彼の言葉は間違いではない。元々首輪法と善行システムが定められたのは治安の悪化が原因であり、その当時の状況と比べれば治安は大分改善されていることは確かだ。
「だから、お前達が管理すると?」
「そうだ。人の判断を加えることで、システムをより完全なものとする。それによって、世界はより完全な方向へと進むだろう」
「不可能だ! 判断する者が公正である保障が何処にある!」
「絶対の公正さなど、そもそも必要ない。民衆が求めているのは、それが理解出来る判断であることだ」
アラタが興奮気味に否定するが、竜胆はあくまで揺るがない。巨大な財閥を統べる彼の言葉は重く、その威圧感とカリスマから来る説得力にアラタは分かっていても思わず頷いてしまいそうになりながら、辛うじて踏み止まった。

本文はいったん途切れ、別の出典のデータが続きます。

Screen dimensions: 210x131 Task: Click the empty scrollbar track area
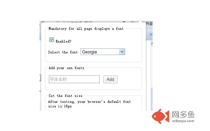(152, 66)
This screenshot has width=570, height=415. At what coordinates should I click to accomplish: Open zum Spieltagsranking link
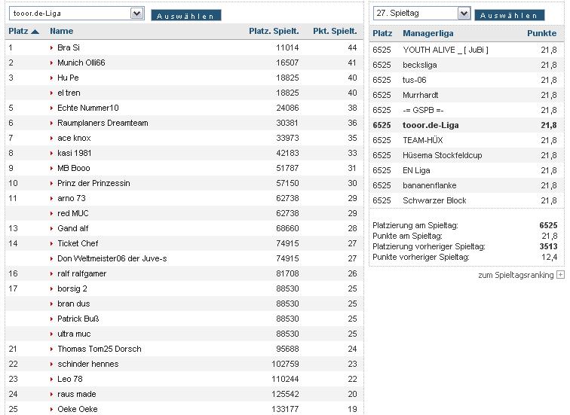tap(515, 275)
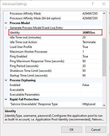
Task: Click the OK button
Action: [72, 129]
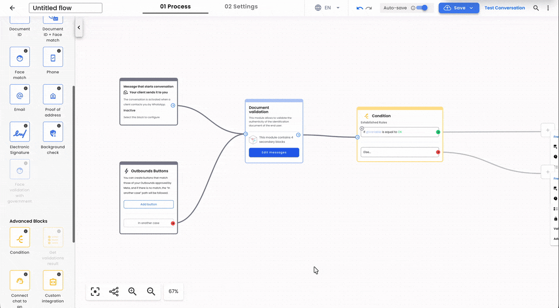
Task: Click the Untitled flow name field
Action: tap(66, 8)
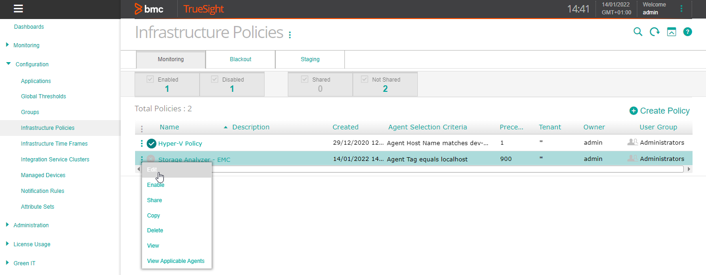706x275 pixels.
Task: Click the Administrators user group icon
Action: point(633,143)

「さて、議論はこれくらいにしておこうか。ミリア君、大人しくアクセスコードを教えてくれないか?」
「嫌だと言った筈」
「それは、彼の命と引き換えでもかね?」
「!? アラタ!」
「くっ!」
竜胆の目配せを受けて、シオンがアラタの背後から髪を掴んで顎を上向かせ、首元にナイフを押し当てた。髪を後ろに引っ張られる痛みと冷たいナイフの感触に、アラタは思わず怯んでしまう。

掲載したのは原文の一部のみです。